In the shadow of man toont Odedra als kruising tussen mens en dier, waarbij de danser een soms griezelig talent voor isolatie laat zien, bijvoorbeeld als hij zijn schouderbladen als kleine vleugeltjes ‘op’ zijn blote rug laat bewegen. Gegrom en schorre kreten begeleiden de intense, hedendaagse solo, die alleen soms nog door flitsende, felle bewegingen en de kraakheldere articulatie aan Indiase dansstijlen doet denken.

In Constellation van Sidi Larbi Cherkaoui zijn de samenstellende delen van de hybride dansstijl juist moeiteloos aanwijsbaar: hier een soefi-derwisjdans, daar een Indiase handchoreografie, vervolgens een stukje modern. Dat is meteen het zwakke punt van Cherkaoui’s bijdrage, die zoals wel vaker ook een beetje afglijdt in spirituele mooidoenerij. Maar Constellation verraadt ook weer eens het enorme beeldende vermogen van de Marokkaanse Vlaming (of vice versa), want het eigenlijk oer-eenvoudige spel met de veertien peertjes aan lange snoeren die het toneel verlichten, is magisch en betoverend.

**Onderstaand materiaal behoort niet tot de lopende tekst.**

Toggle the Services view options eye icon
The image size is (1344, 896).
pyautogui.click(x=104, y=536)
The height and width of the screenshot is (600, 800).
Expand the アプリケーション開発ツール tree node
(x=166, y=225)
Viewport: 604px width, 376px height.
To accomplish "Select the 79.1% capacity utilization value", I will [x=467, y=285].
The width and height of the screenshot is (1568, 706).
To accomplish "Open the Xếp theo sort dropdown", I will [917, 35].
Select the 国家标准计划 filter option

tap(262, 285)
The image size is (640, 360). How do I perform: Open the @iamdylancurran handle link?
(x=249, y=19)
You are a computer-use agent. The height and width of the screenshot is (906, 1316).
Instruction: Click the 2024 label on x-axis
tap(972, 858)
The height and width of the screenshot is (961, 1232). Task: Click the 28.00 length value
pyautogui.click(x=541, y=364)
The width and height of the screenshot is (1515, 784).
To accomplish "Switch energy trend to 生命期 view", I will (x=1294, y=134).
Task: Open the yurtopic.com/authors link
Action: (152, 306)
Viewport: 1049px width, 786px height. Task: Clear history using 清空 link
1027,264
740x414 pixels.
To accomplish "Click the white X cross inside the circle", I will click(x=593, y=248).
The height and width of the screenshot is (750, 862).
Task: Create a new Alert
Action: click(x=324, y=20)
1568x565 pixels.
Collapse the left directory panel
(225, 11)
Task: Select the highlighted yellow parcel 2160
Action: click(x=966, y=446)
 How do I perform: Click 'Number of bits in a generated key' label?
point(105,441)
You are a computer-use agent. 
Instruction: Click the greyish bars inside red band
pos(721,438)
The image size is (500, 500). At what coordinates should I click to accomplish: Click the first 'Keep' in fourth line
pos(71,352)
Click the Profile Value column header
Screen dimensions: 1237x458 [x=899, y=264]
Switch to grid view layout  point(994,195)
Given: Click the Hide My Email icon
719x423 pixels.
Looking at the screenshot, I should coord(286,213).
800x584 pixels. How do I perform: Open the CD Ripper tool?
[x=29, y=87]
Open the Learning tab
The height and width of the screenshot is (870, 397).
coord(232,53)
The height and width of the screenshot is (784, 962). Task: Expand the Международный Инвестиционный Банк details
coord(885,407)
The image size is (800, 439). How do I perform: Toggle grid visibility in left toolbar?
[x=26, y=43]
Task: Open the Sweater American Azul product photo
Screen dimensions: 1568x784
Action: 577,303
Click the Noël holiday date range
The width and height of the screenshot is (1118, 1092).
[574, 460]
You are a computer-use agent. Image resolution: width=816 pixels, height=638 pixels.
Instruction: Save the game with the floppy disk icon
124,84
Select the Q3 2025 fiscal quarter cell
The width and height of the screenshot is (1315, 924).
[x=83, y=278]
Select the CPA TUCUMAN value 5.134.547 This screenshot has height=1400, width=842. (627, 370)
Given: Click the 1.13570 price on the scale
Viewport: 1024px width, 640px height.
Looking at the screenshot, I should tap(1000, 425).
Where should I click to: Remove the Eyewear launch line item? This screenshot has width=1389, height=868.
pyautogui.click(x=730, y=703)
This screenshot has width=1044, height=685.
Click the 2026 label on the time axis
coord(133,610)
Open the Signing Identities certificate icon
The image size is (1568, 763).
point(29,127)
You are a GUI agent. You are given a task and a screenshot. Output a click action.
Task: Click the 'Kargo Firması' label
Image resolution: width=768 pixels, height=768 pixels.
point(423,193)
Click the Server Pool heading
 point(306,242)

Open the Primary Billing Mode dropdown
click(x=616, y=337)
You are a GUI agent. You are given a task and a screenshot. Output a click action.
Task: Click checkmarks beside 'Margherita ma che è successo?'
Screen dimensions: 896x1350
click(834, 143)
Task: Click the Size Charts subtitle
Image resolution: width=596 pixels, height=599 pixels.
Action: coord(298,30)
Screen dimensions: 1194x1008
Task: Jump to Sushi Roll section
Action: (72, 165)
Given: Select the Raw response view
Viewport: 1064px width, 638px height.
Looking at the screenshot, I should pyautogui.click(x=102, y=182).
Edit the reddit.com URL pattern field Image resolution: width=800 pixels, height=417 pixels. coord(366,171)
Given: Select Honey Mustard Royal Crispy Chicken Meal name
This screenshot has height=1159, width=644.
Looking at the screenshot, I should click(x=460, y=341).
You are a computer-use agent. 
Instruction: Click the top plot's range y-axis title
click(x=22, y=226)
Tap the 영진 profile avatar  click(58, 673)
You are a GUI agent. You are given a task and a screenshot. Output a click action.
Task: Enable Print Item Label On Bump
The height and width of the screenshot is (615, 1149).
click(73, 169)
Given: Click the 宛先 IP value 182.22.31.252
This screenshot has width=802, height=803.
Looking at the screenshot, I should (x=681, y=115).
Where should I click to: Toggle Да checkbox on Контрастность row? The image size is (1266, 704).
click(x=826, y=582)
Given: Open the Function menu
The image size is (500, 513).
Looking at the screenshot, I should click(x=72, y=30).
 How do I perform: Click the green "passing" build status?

Het lichtontwerp van Russell Maliphants Cut is complexer. Doordat Odedra telkens maar een deel van zijn lichaam, met name zijn handen of zijn armen, in de driehoekige of in repen opgedeelde lichtbundels steekt, ontstaat soms een fascinerende vertekening van energie en snelheid, zoals ook bij het gebruik van stroboscopisch licht kan optreden. Als meester van de flow kiest Maliphant dat kenmerk van de Indiase dans om bijvoorbeeld Odedra’s toch al indrukwekkende wiek-, zwenk- en draaikracht te benadrukken: niet zijn wit belichte armen zijn zichtbaar als hij op volle kracht rondtolt, maar een witte, doorlopende stroom energie.

Al met al een heel aangename kennismaking, ook al zijn de choreografieën niet echt hoogtepunten. Maar Odedra is wel een fascinerende danser en het is te hopen dat hij snel terugkeert met een artistiek interessanter programma.